Friday, December 9, 2011

In Response to Jacob's First Question (Week 11)

When observing fictional entities, many observers do tend to accept the principal of make-believe. Accepting this principle may be a deliberate act if, for example, a viewer goes into the movie theatre to view a movie clearly marked as fictional with that knowledge in mind. The viewer may then still be frightened by what is on the screen but may be repeating to him or her self “this is just make believe” just as one might explain to a child woken in a state of fright from a nightmare “it was just a dream”. Accepting this principle may not be so much of a deliberate act as an unconscious one though. Many people have the general understanding that the people seen on television or movie screens are just actors playing a character and that the character demonstrated on television does not truly exist. Through common knowledge this notion could be expanded upon to generalize the unrealistic nature of the actors playing a character to creatures present on screens not being real as well.

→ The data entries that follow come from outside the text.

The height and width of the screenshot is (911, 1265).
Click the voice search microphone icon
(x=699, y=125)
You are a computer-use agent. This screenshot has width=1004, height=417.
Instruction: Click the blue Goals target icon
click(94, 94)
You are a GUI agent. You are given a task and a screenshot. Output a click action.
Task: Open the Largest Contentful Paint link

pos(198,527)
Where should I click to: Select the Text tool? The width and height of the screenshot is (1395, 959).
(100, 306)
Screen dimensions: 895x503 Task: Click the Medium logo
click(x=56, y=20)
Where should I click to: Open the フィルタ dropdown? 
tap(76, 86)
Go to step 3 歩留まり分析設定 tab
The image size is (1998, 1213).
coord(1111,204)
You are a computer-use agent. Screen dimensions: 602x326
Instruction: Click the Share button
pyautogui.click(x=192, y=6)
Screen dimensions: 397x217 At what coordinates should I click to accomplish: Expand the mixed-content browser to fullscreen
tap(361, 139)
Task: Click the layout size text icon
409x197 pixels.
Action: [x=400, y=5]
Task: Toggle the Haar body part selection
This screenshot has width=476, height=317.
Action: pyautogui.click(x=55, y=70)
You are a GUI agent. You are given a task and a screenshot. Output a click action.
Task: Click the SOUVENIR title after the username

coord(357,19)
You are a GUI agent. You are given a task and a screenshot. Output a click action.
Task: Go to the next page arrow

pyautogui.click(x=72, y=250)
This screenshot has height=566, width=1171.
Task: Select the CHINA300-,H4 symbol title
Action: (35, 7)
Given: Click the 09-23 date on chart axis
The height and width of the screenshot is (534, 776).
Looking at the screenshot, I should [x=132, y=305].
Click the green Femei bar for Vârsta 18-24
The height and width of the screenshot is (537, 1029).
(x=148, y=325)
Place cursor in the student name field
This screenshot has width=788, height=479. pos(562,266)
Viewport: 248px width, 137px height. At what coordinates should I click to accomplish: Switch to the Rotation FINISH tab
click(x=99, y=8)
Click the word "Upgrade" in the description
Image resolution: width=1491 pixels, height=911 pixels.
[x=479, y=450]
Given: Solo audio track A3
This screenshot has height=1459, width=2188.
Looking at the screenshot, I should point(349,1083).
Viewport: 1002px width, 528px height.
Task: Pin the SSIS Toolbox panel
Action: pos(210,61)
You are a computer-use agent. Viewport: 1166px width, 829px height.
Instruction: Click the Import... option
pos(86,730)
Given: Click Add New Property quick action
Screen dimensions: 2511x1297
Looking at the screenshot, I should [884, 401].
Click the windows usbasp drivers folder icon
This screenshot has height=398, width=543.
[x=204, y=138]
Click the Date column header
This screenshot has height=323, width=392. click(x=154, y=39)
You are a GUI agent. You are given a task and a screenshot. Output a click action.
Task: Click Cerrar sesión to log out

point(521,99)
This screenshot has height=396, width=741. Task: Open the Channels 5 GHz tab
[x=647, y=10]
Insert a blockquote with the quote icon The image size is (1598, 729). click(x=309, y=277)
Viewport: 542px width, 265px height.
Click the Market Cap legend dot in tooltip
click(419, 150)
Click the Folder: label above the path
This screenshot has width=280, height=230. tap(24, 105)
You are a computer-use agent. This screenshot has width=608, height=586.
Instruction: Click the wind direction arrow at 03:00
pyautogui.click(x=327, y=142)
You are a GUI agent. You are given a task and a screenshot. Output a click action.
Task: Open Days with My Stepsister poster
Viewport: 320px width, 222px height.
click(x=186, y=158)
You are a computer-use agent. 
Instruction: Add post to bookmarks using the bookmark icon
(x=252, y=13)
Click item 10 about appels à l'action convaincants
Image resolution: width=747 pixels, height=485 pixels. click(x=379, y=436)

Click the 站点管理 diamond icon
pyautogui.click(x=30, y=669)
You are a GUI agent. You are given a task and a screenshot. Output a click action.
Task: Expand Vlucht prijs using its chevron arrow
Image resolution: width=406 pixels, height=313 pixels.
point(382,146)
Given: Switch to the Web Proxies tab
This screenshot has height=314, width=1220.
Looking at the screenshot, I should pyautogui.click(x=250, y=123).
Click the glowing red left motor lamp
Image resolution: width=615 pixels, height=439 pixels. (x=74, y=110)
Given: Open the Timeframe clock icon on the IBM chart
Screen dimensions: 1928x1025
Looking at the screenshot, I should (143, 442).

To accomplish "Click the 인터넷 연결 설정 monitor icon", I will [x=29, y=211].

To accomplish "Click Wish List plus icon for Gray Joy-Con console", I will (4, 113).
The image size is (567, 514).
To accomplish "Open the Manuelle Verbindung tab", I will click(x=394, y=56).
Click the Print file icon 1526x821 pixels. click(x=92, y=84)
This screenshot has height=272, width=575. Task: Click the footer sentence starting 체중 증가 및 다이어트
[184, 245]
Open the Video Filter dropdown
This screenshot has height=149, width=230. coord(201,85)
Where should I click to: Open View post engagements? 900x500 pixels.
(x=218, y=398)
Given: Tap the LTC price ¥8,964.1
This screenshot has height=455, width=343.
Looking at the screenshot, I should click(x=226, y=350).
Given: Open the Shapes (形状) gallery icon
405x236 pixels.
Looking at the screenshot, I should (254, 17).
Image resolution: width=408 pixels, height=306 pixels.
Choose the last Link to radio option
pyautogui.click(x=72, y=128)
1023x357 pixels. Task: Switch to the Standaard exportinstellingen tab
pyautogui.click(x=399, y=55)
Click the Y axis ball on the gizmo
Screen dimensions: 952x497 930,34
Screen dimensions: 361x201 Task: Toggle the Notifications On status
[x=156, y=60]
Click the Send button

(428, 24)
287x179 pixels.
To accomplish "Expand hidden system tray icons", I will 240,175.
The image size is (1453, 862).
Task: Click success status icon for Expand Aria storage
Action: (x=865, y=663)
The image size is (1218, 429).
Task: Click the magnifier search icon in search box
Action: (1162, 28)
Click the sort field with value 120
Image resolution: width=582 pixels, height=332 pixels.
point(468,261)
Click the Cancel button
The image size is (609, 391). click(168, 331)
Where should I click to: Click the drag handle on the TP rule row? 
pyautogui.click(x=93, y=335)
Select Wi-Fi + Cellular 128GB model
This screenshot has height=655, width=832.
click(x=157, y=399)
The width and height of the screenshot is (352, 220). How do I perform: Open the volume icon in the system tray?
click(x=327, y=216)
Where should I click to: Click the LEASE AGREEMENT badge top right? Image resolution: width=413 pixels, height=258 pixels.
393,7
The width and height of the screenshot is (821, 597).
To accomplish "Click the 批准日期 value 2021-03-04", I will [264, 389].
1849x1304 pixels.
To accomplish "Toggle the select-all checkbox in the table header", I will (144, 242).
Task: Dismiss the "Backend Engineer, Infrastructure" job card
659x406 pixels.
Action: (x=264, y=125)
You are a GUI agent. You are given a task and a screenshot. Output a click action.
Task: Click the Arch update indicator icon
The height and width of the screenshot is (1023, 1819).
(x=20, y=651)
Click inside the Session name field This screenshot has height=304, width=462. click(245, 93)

The example of a person passing through a room with a movie playing and experiencing fear at the sight of the content would most likely be explained by Walton as still having been unconsciously understood that the content is make-believe because it was present on a screen, a clear indicator that it was separated from reality. Here, the observer who is effected by accident still accepts the principle even though he or she was not intending to watch the movie and therefore still engages in the fictional world. Do you think movies such as “The Ring” where the villain suggests the breaking of the safety of the screen by coming through the television makes any more of an impression than other horror movies even though the viewer is still clearly protected from the content of the movie by means of it still occurring on a screen and only a screen?